[Given records — start]

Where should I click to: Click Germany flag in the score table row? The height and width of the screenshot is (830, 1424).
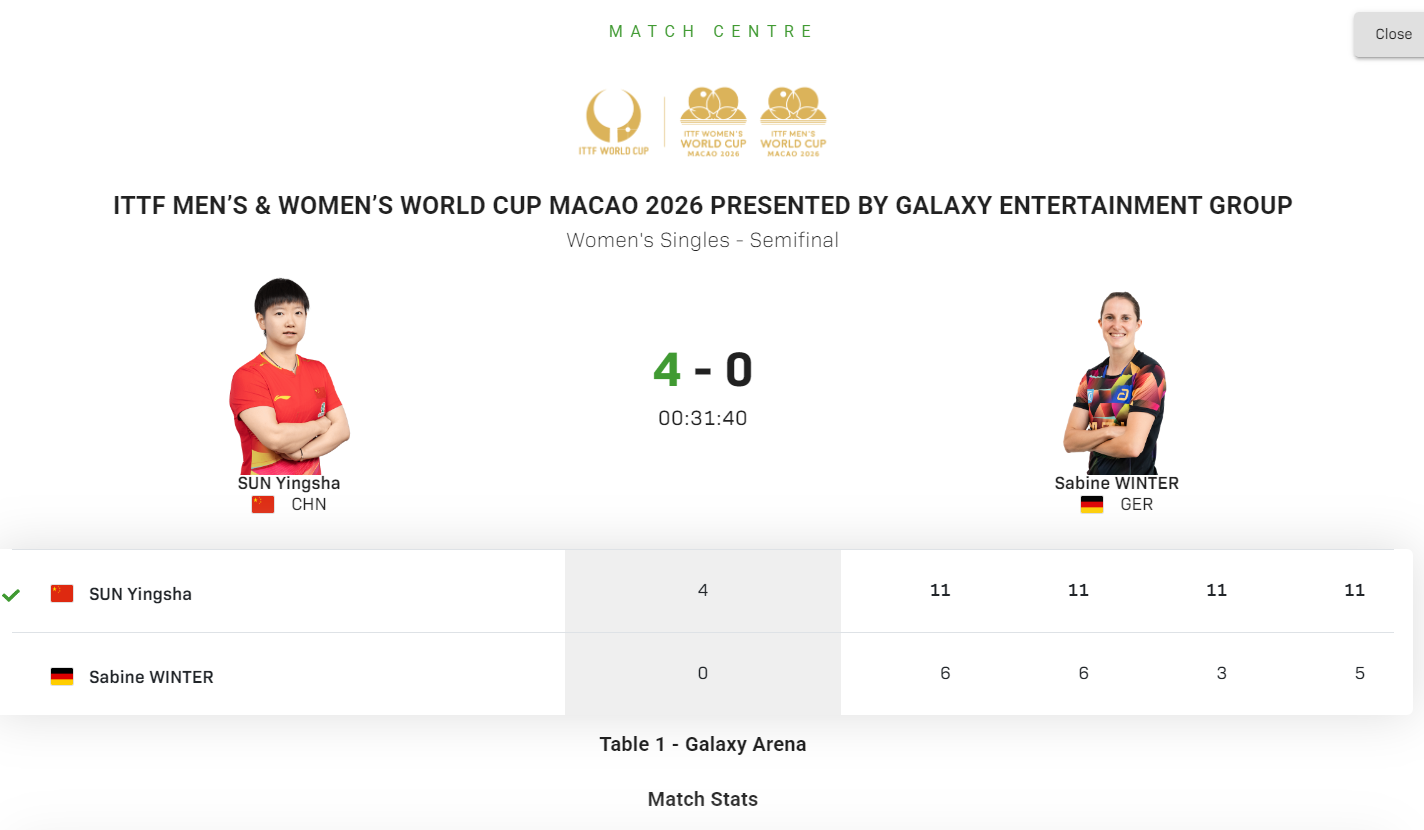(x=62, y=677)

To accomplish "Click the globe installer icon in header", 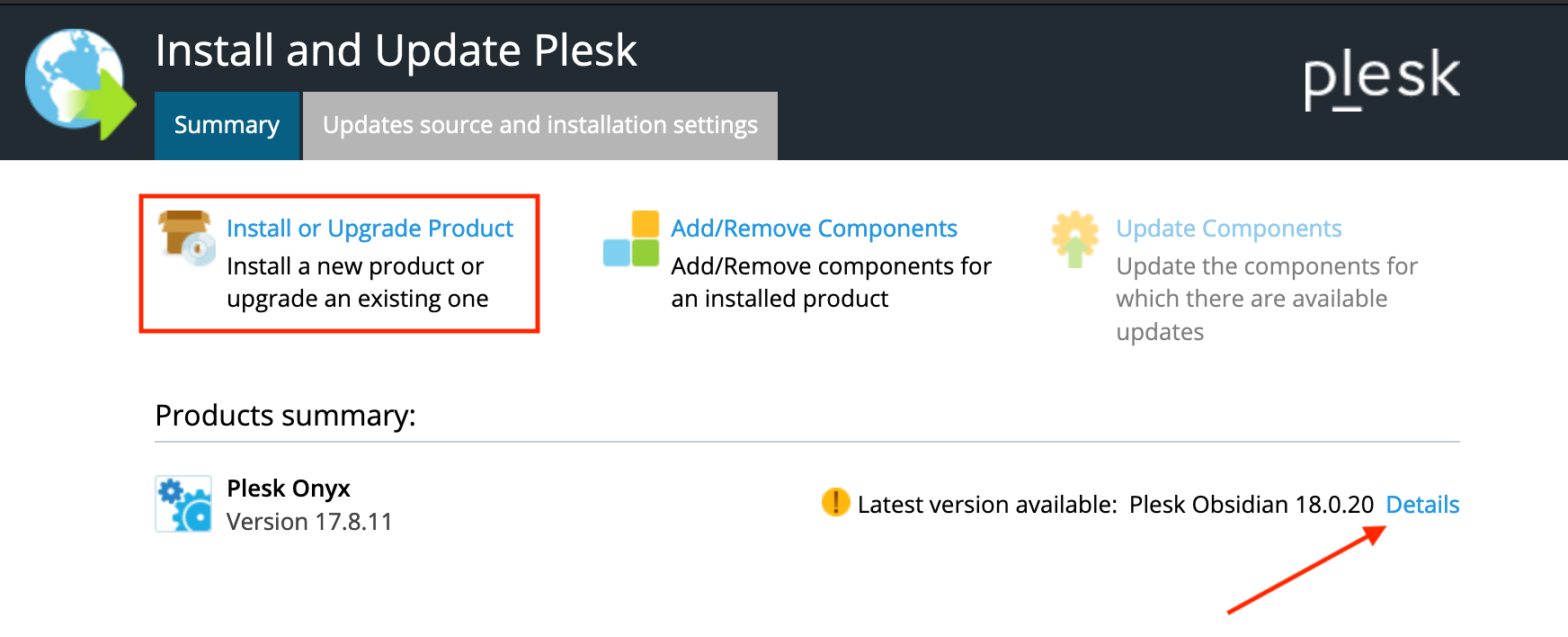I will (x=80, y=84).
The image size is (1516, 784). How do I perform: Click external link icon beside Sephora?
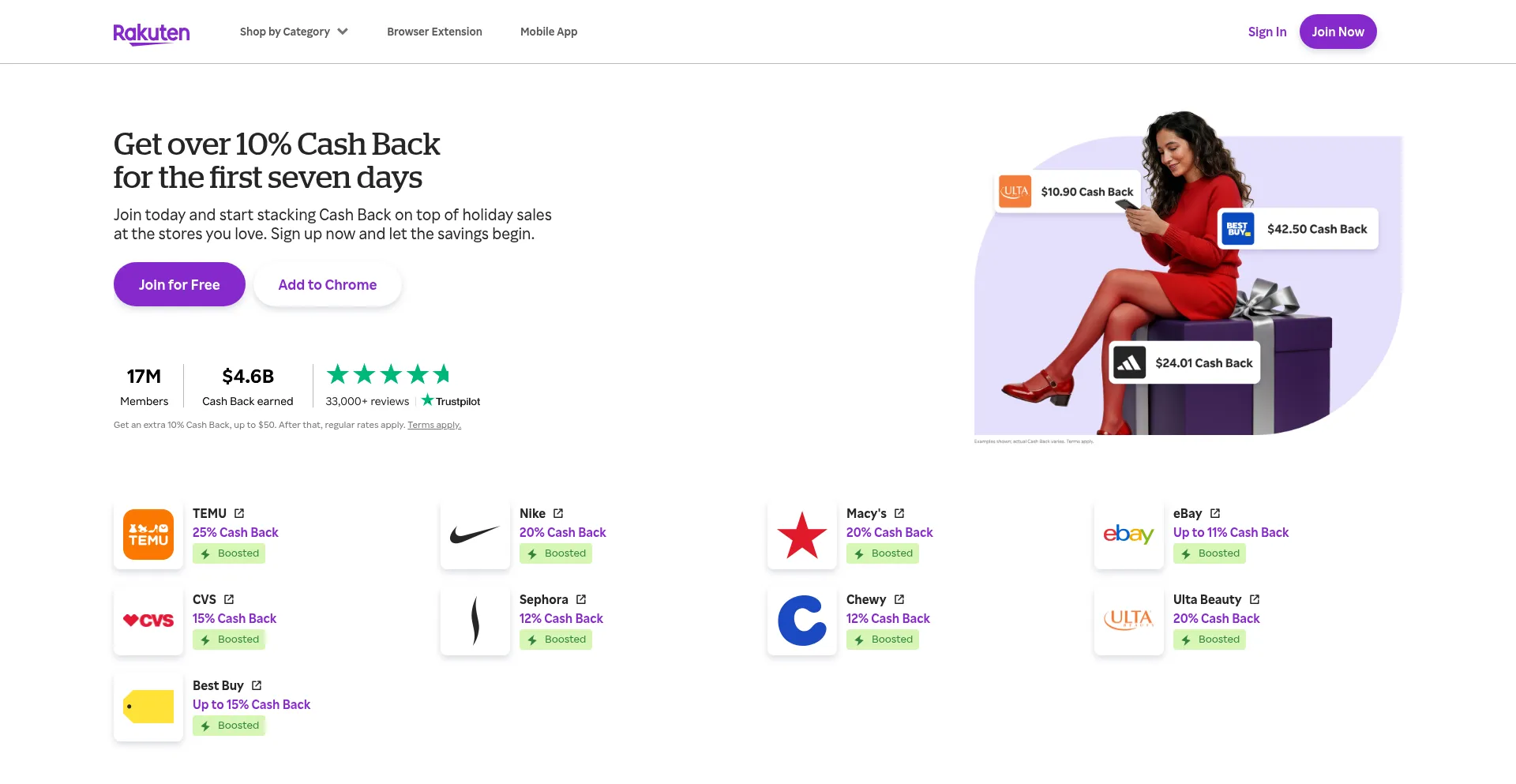(581, 599)
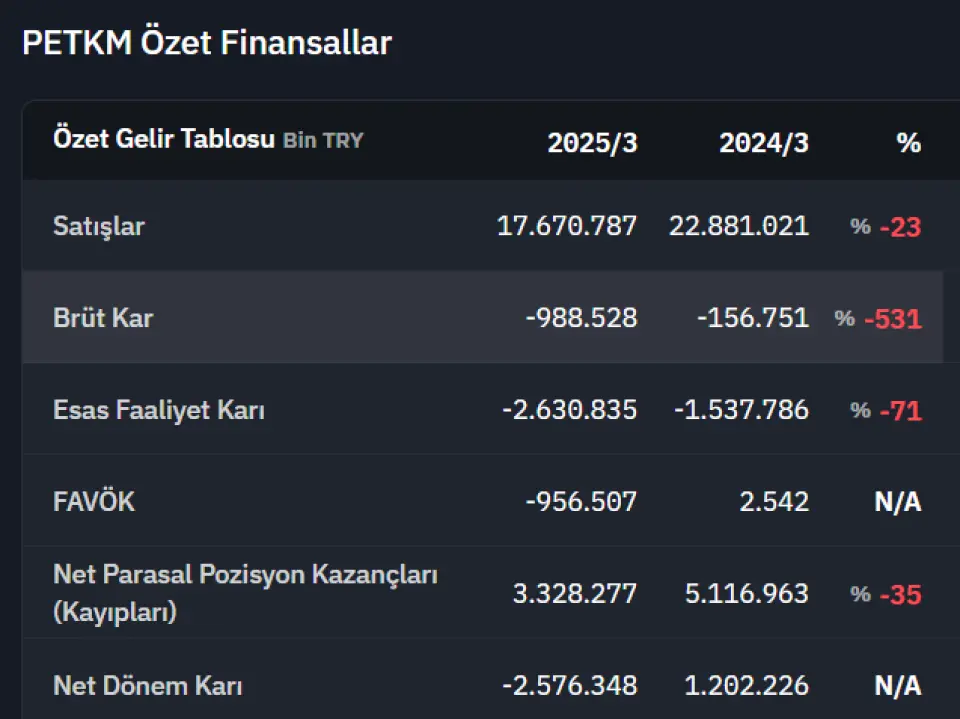Click the PETKM Özet Finansallar heading
Viewport: 960px width, 719px height.
tap(206, 42)
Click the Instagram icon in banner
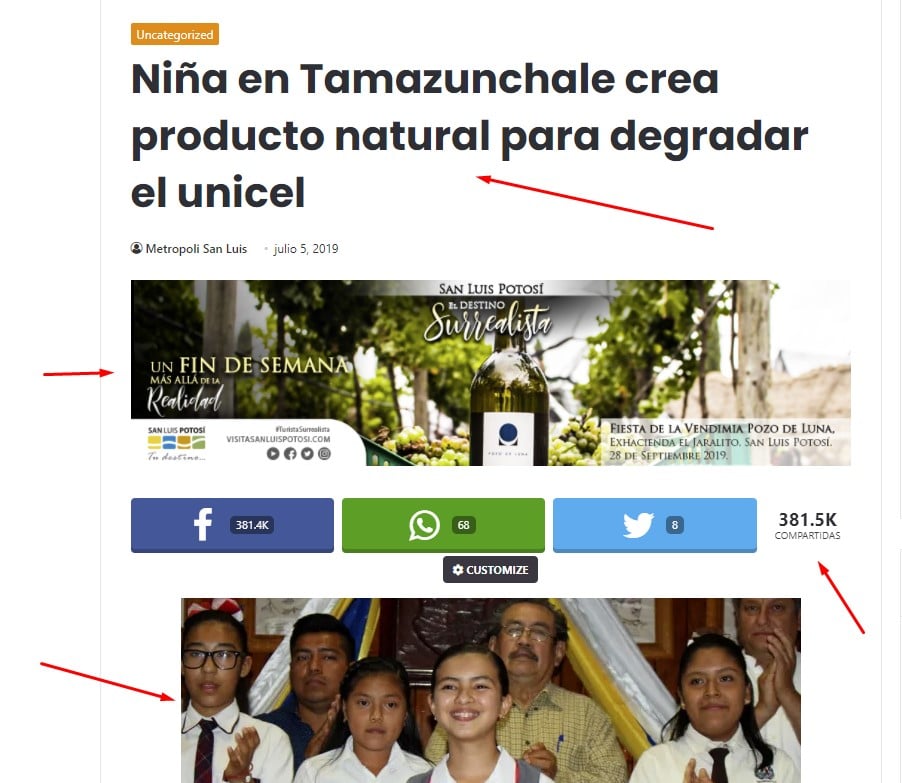 [x=324, y=454]
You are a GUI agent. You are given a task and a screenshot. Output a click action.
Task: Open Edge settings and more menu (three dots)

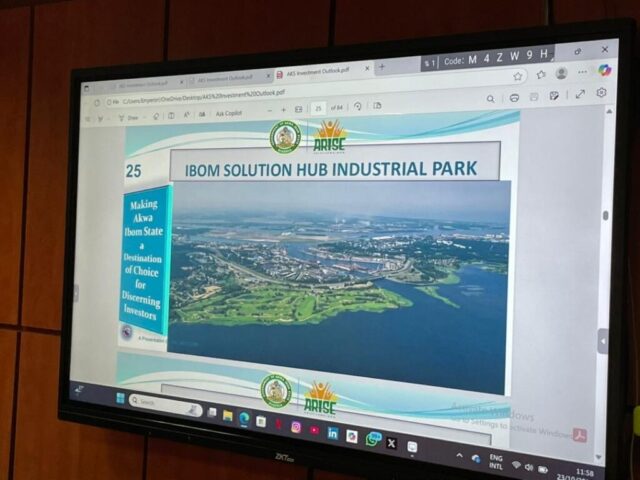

[Given records — finish]

Nothing but the lines from the line containing "You are a GUI" to the end of the records above should be repeated, exactly and with every picture omitted.

You are a GUI agent. You are given a task and a screenshot. Output a click action.
Task: Open Edge settings and more menu (three dots)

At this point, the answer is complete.